Le grand soulagement de la victoire (relative) du Nouveau front populaire (NFP) est riche de leçons pour la gauche anticapitaliste québécoise. Pour ce faire, il est pertinent de s’appuyer sur le bilan-perspective de Léon Crémieux [1] pour la gauche anticapitaliste française. Les politiques austéritaires du président Macron, dans les mêmes eaux que celles de la CAQ, ont été imposées par ses pouvoirs présidentiels sans majorité parlementaire. Au Québec, elles l’ont été par une majorité parlementaire acquise sans majorité populaire grâce au système uninominal à un tour. Pour contrer l’impopularité des ces politiques, les deux gouvernements ont tiré à boulets rouges sur l’immigration accusée de tous les péchés du monde.
En France, ce tapis rouge déroulé à l’extrême-droite a été (temporairement) retiré par une mobilisation populaire imposant l’unité des urnes à la gauche politicienne, de celle sociale-libérale à celle radicale. Au Québec, l’extrême-droite (le Parti conservateur - PC), sans députation due au système électoral, fait du sur place mais à un niveau non négligeable à peine moins élevé que celui Solidaire qui a cependant déjoué le système électoral grâce à la concentration de son vote dans les centres urbains surtout celui montréalais. On peut cependant penser que l’impopulaire CAQ n’en a pas fini de ses persifflées tirades racistes, de plus en les transformant en stériles querelles fédérales-provinciales, pour faire des gens racisés les boucs émissaires des crises combinées du logement, des services publics, des prix élevés et pourquoi pas de la crise climatique en blâmant leur taux de croissance démographique.

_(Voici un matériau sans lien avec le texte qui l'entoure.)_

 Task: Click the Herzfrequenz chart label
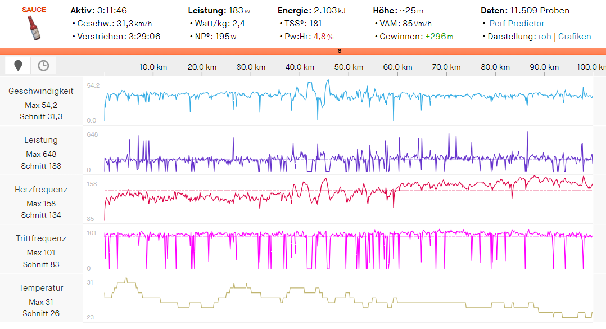pos(41,190)
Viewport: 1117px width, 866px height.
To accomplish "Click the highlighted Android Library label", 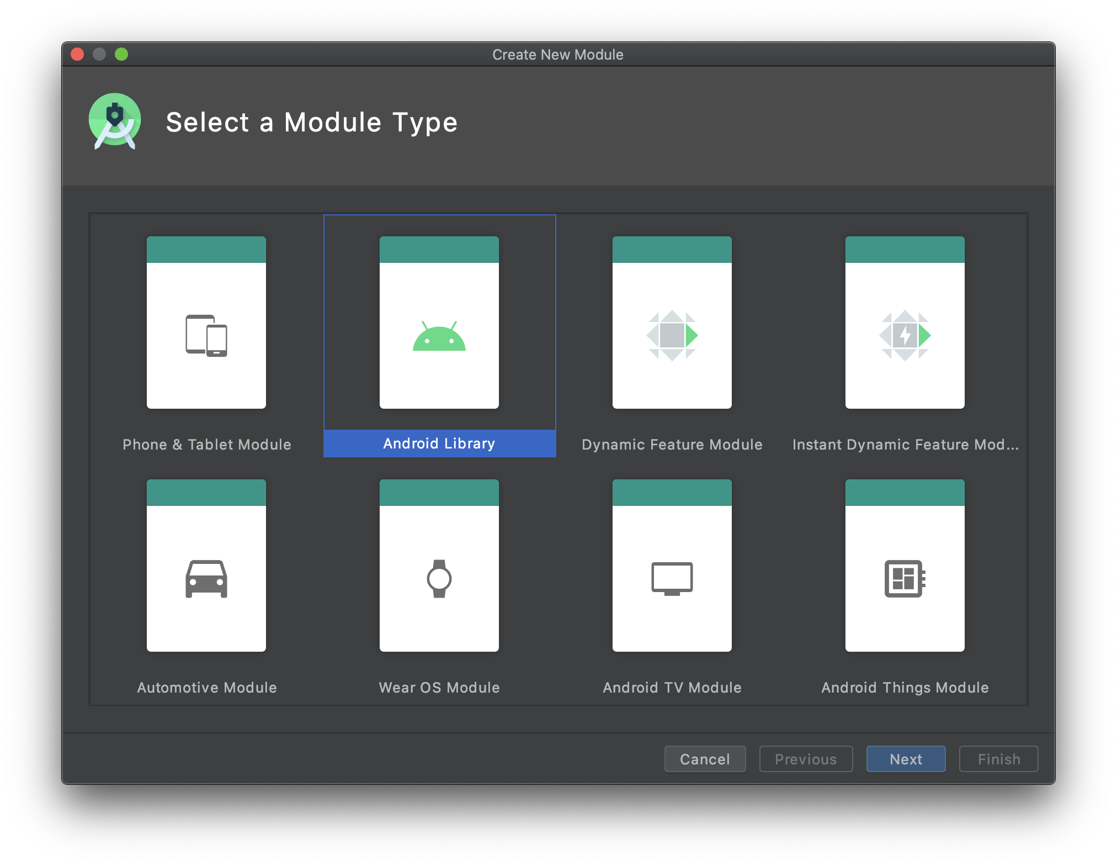I will 439,443.
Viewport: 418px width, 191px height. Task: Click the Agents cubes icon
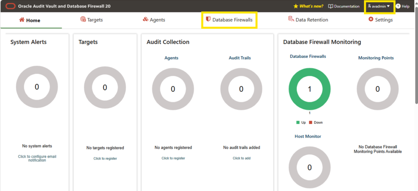(x=146, y=19)
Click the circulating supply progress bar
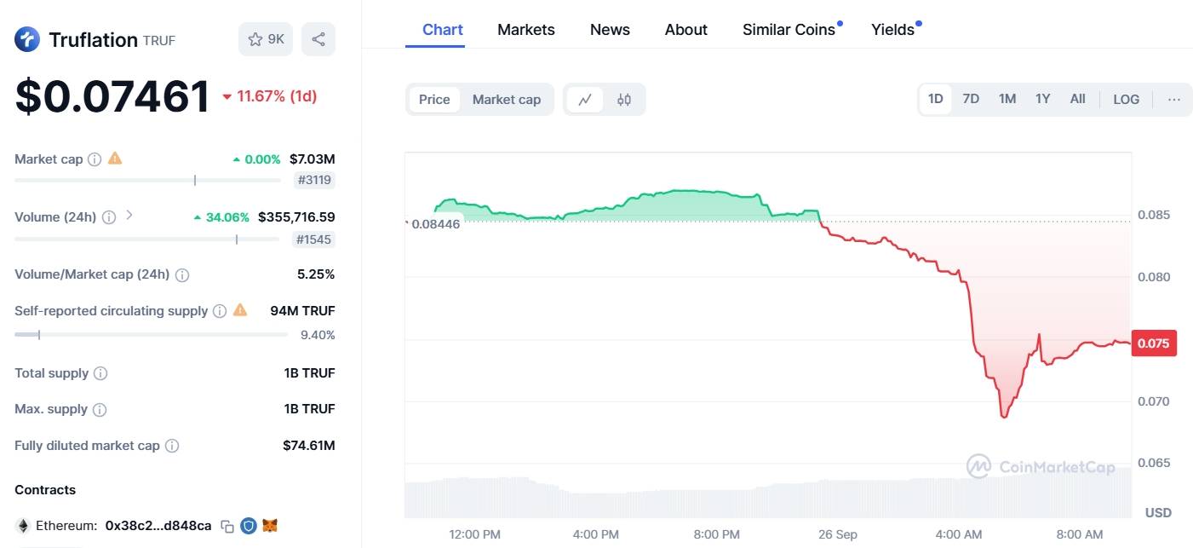The height and width of the screenshot is (548, 1193). 151,335
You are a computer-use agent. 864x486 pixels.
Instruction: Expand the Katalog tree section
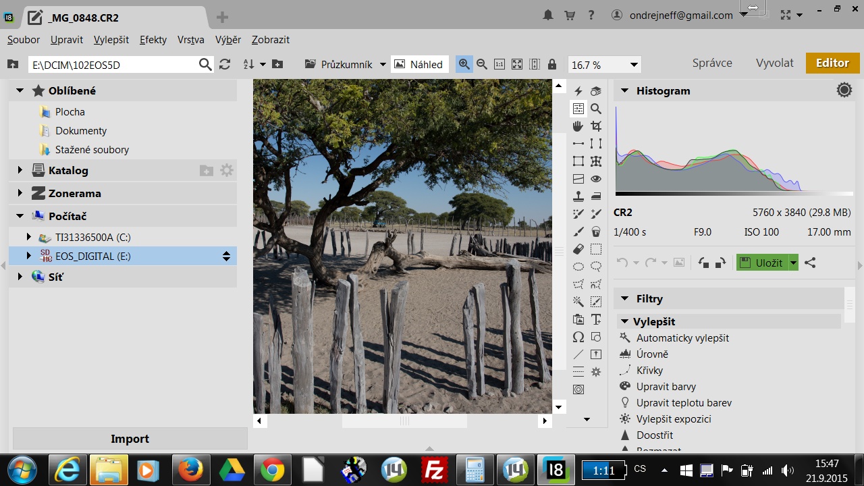tap(20, 170)
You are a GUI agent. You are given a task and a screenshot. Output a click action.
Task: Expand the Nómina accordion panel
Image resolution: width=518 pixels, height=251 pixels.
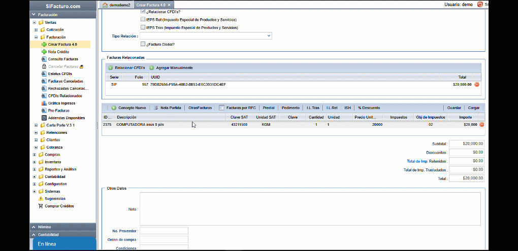tap(62, 227)
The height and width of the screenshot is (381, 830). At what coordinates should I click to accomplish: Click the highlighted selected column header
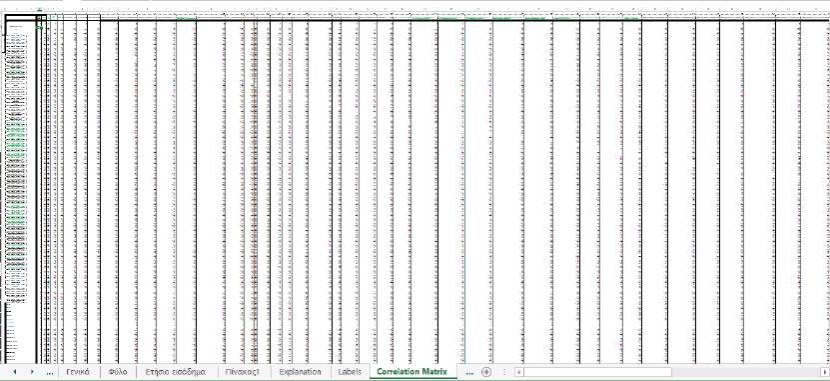tap(39, 10)
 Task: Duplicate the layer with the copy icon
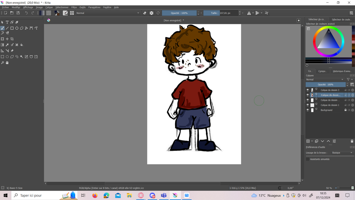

Comme le démontre l’exemple français, la réponse politique de la gauche unifiée n’a rien du « recentrage » prôné par la direction-députation Solidaire aux dépens de son programme historique. On se dit que l’augmentation du salaire minimum à 20$ l’heure, l’indexation des salaires au coût de la vie à commencer par ceux du secteur public (en plus des gains insuffisants de la dernière convention collective), la construction annuelle d’au moins 10 000 logements sociaux écoénergétiques, le contrôle des loyers et du prix des aliments non transformés de base, l’électricité de base gratuite, l’imposition des hauts revenus aux taux progressifs d’avant l’ère néolibérale et celle progressif des patrimoines millionnaires seraient un bon commencement. Et, politiquement parlant, ça mettrait sur la défensive CAQ et PC réduits à invoquer la grève de investissements et la fuite des capitaux… ce qui ouvrirait la porte à la gauche, sauf capitulation comme le gouvernement Mitterrand au début des années 1980, pour mettre sur le tapis socialisation et contrôle des capitaux.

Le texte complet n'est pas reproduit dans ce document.